Stephanie and Anthony were told they would have to undergo intracytoplasmic sperm injection, one of the most invasive in vitro fertilization procedures. In addition, Anthony had to administer shots to Stephanie to help control her menstrual cycle.
“It was terrible putting that needle into my wife’s tummy,” he said at the conference.
Even though they didn’t feel confident during the procedures that cost ,000, the couple still felt a tremendous amount of heartache when those procedures failed.
A glimpse of hope
After meeting with her Natural Family Planning practitioner, Stephanie decided to begin charting her menstrual cycles again and was encouraged to seek help from the Pope Paul VI Institute and Hilgers.
Once the Epolites were accepted as patients in January of 2001, Hilgers conducted a series of blood draws and diagnostic tests on Stephanie. The tests showed she had endometriosis and that both of her fallopian tubes were blocked.
Stephanie underwent surgery in Omaha, one day after meeting personally with Hilgers, and the Epolites’ hope of having a child was restored.
“Despite the uncertainties surrounding our two-week trip to Omaha, we were calm and relaxed because we knew we were on the right path and were finally giving God a chance to let one of his messengers help us,” said Anthony, whose parents were from Omaha and were married at St. Frances Cabrini Church.
In the fall of 2001, the Epolites still felt nervous and disappointed in September and October when they hadn’t yet conceived.

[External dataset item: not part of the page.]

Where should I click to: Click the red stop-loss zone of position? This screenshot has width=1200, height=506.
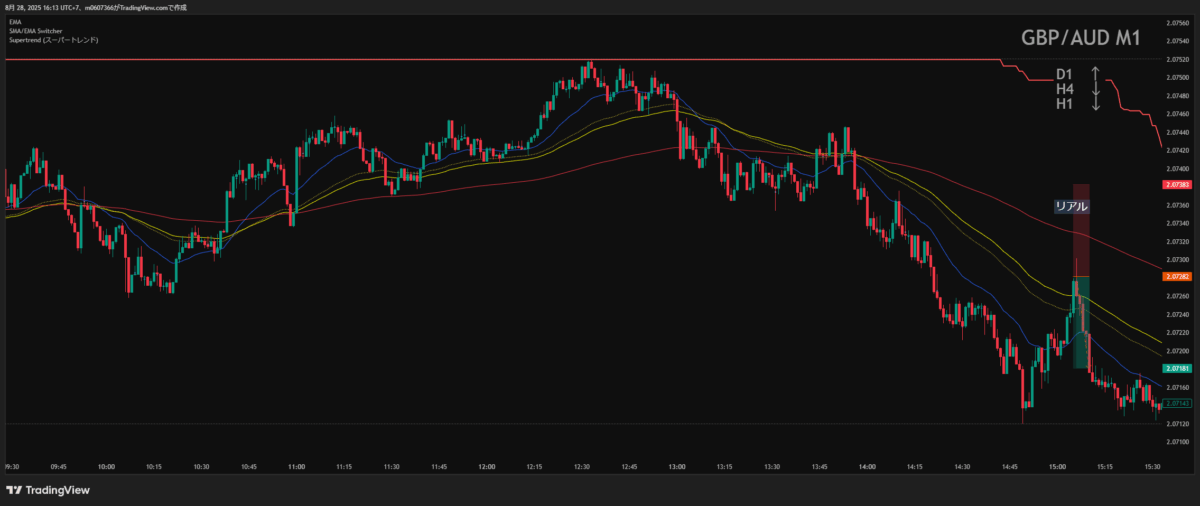pos(1081,228)

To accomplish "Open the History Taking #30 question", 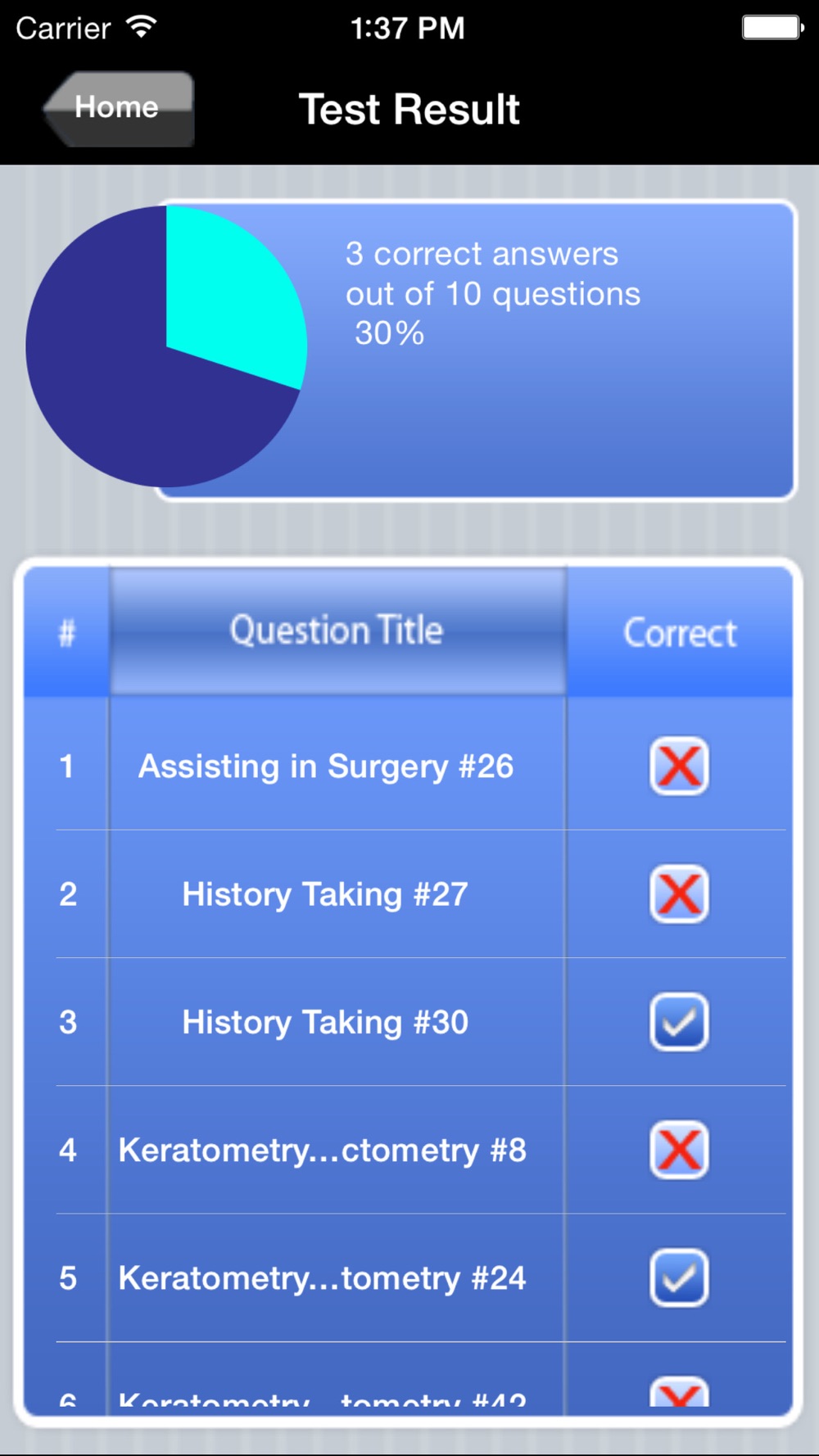I will (x=325, y=1022).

“It was difficult to be patient with such a strong desire in our hearts to have a family,” Anthony said. “For those of you out there who have had difficulty in conceiving and starting a family, particularly when that is your greatest desire, there is nothing, and I do mean nothing, quite like overcoming emotionally and psychologically the failure of not conceiving and experiencing that failure month after month after month.”
Again, they prayed to God for strength.
“We took the ultimate leap of faith, putting our trust in God’s hands, to stop worrying and to let go of our fear, and to rely on him,” Anthony said. “As strong as our desire was, we decided to trust in God to take care of us.”
In March of 2002, their prayers were answered when Stephanie found out she was pregnant. And on Oct. 31, the Epolites welcomed a baby girl, Clare Marie, into the world.
The couple, both attorneys, said they are grateful for the help and support they received from family and friends in California. And they are especially thankful to Hilgers and the Pope Paul VI Institute.
“We were treated with respect, kindness, compassion and love at the Pope Paul VI Institute,” Stephanie said, her voice choking back tears. “This has been a journey of faith, endurance, heartbreak and love, but the final chapter is here.”